§ **LISTING**
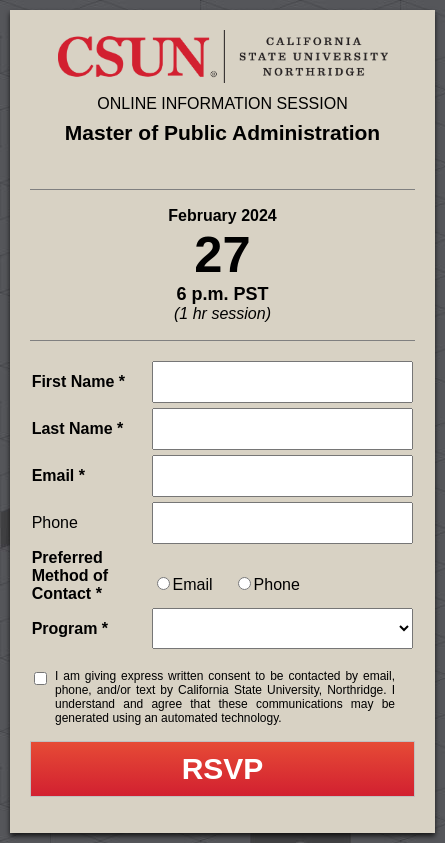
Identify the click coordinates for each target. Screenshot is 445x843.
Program (65, 628)
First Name (73, 381)
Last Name (72, 428)
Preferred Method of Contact (70, 575)
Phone (55, 522)
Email (53, 475)
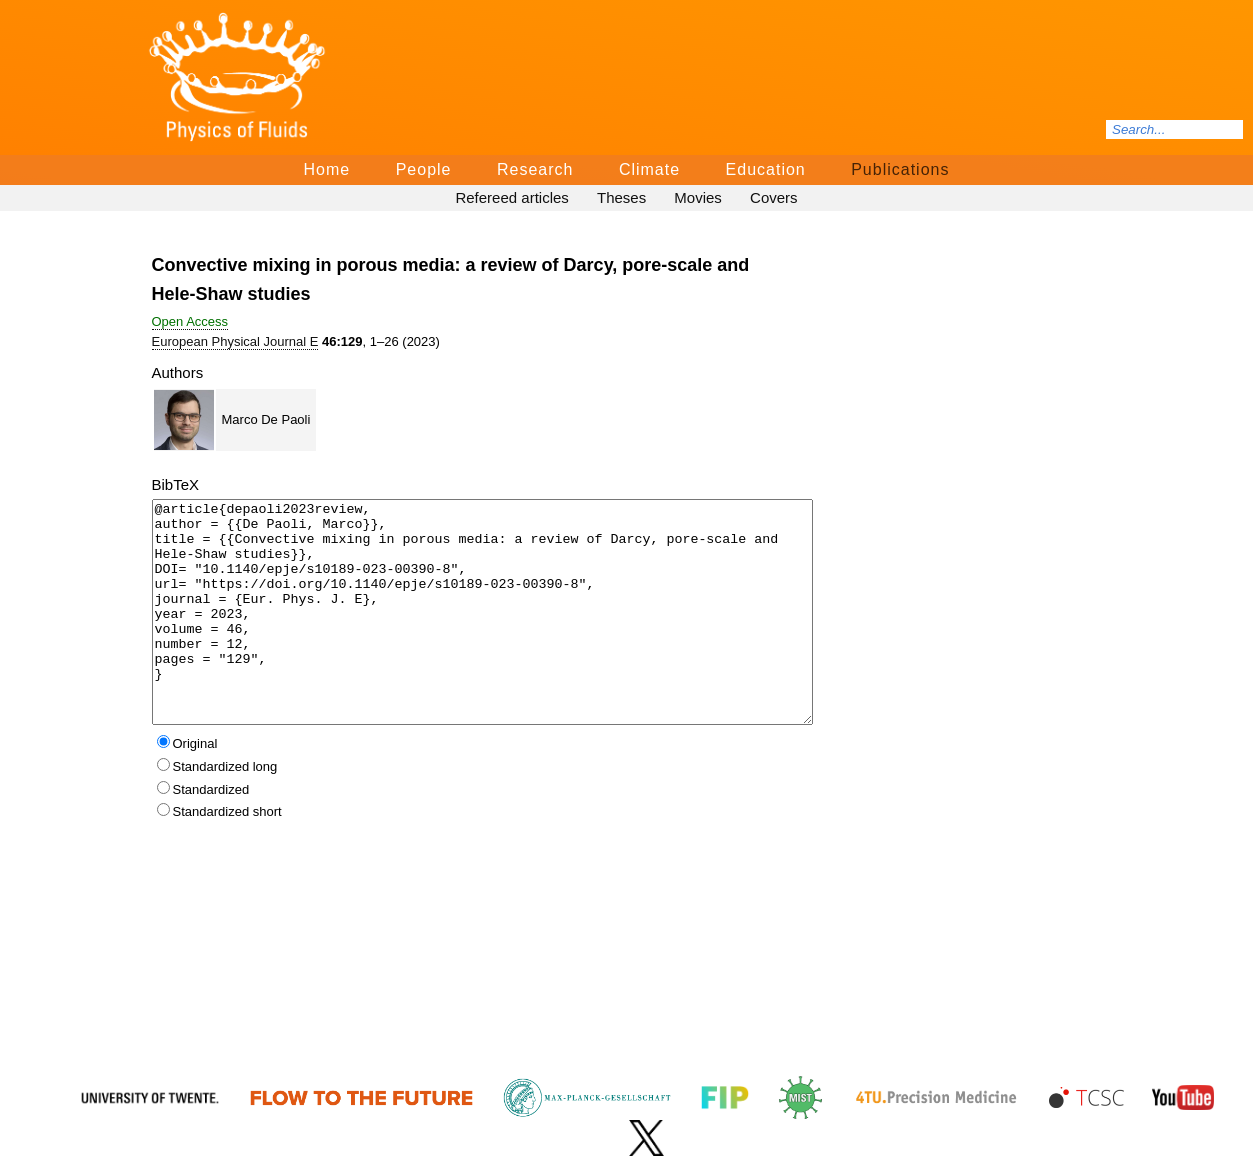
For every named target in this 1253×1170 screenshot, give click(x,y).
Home (327, 169)
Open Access (190, 321)
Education (766, 169)
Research (535, 169)
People (424, 169)
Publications (900, 169)
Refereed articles (511, 197)
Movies (698, 197)
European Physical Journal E (235, 341)
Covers (774, 197)
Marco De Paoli (266, 419)
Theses (621, 197)
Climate (649, 169)
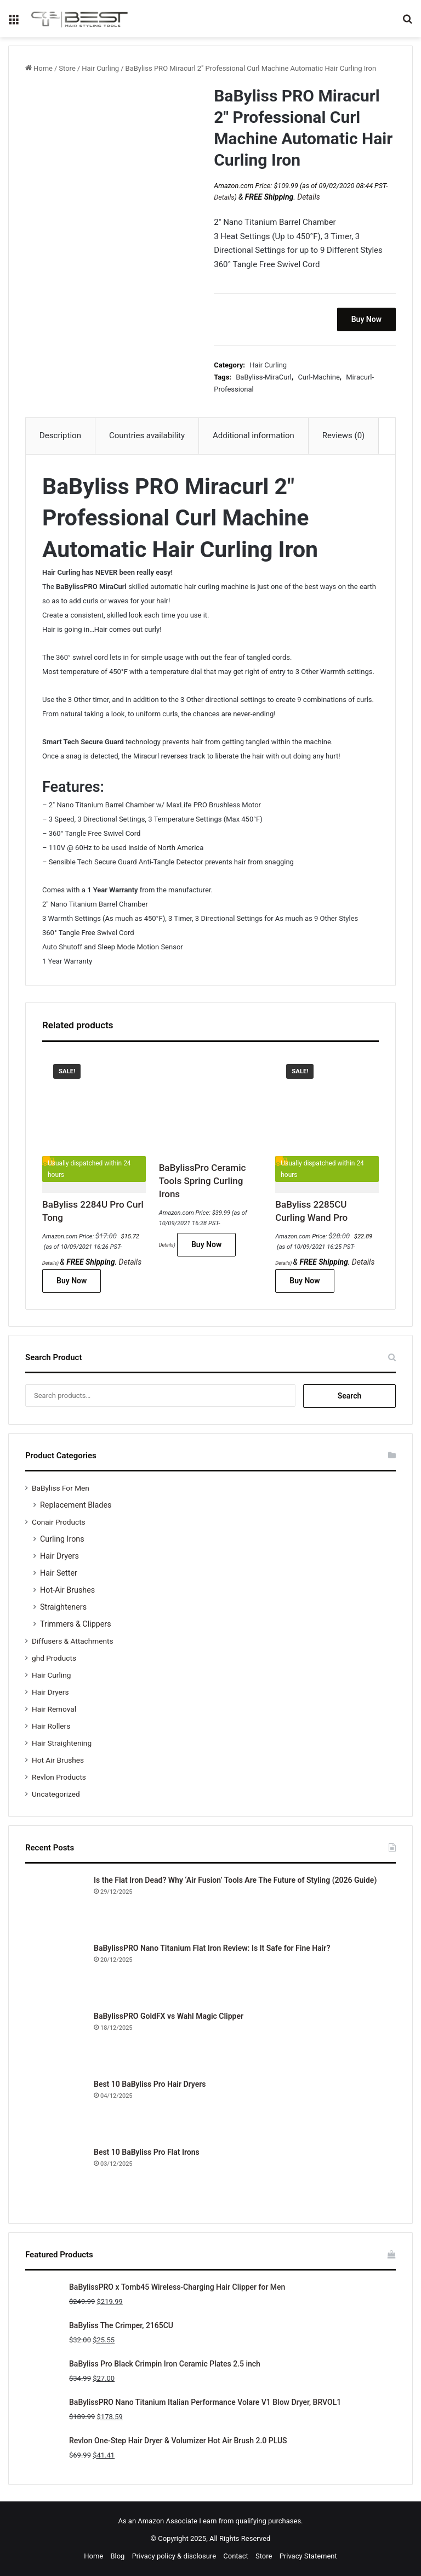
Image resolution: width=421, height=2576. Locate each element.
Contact (235, 2556)
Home (43, 68)
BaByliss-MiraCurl (264, 377)
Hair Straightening (62, 1743)
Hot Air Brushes (58, 1760)
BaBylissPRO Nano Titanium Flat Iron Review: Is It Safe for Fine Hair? (212, 1948)
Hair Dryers (59, 1556)
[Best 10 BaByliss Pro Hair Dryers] (55, 2109)
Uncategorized (56, 1794)
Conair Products (59, 1522)
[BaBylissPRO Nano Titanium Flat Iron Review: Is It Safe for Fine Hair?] (55, 1973)
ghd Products (54, 1658)
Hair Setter (58, 1573)
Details (224, 197)
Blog (117, 2556)
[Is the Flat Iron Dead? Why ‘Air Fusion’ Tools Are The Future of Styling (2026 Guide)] (55, 1905)
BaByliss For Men (60, 1488)
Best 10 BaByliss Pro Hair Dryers (150, 2084)
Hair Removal (54, 1709)
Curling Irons (62, 1539)
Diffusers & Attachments (72, 1641)
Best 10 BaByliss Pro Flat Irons (147, 2152)
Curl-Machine (318, 377)
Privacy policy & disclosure (174, 2556)
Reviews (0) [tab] (343, 435)
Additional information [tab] (253, 435)
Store (67, 68)
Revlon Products (59, 1777)
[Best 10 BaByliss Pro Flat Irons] (55, 2177)
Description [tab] (60, 435)
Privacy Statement (308, 2556)
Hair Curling (100, 68)
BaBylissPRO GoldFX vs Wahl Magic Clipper (168, 2016)
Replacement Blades (75, 1505)
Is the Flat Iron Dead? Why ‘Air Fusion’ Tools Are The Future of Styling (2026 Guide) (235, 1880)
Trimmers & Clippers (75, 1624)
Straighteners (63, 1607)
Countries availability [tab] (147, 435)
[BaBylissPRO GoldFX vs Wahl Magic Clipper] (55, 2041)
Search (350, 1395)
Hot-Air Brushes (67, 1590)
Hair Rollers (51, 1726)
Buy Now (366, 319)
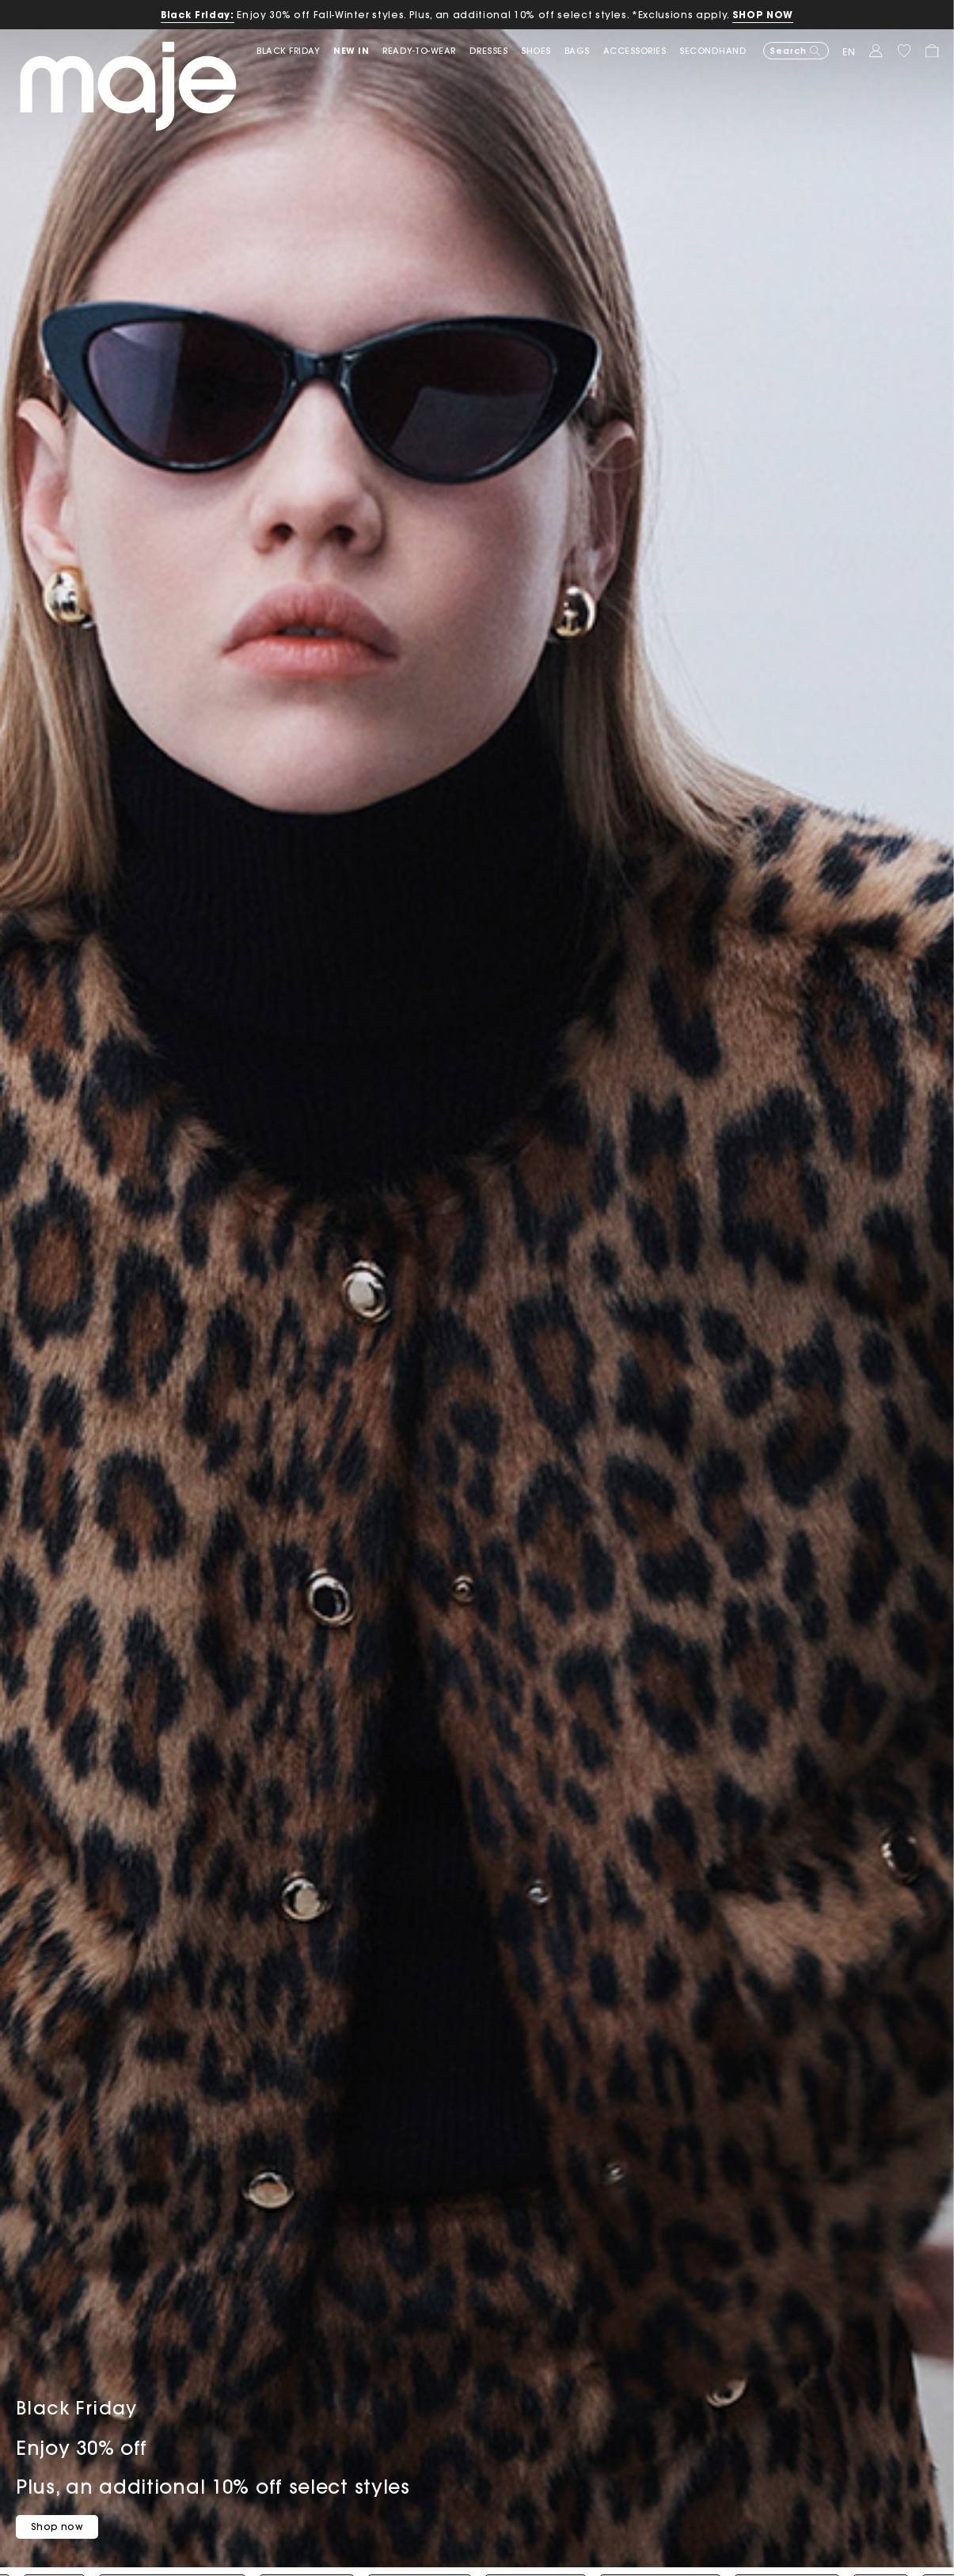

§ **TO BE DONE**
Rename "Theses" to "Dissertations" in everything from the line containing "European Physical Journal E (235, 341)" down to the line containing "Hair Straightening (62, 1743)", and give those lines with nothing else changed. Leave the pictures out.

§ **ANSWER TO THIS PROBLEM**
European Physical Journal E (235, 341)
Covers (774, 197)
Marco De Paoli (266, 419)
Dissertations (621, 197)
Climate (649, 169)
Image resolution: width=421, height=2576. Locate each element.
Contact (235, 2556)
Home (43, 68)
BaByliss-MiraCurl (264, 377)
Hair Straightening (62, 1743)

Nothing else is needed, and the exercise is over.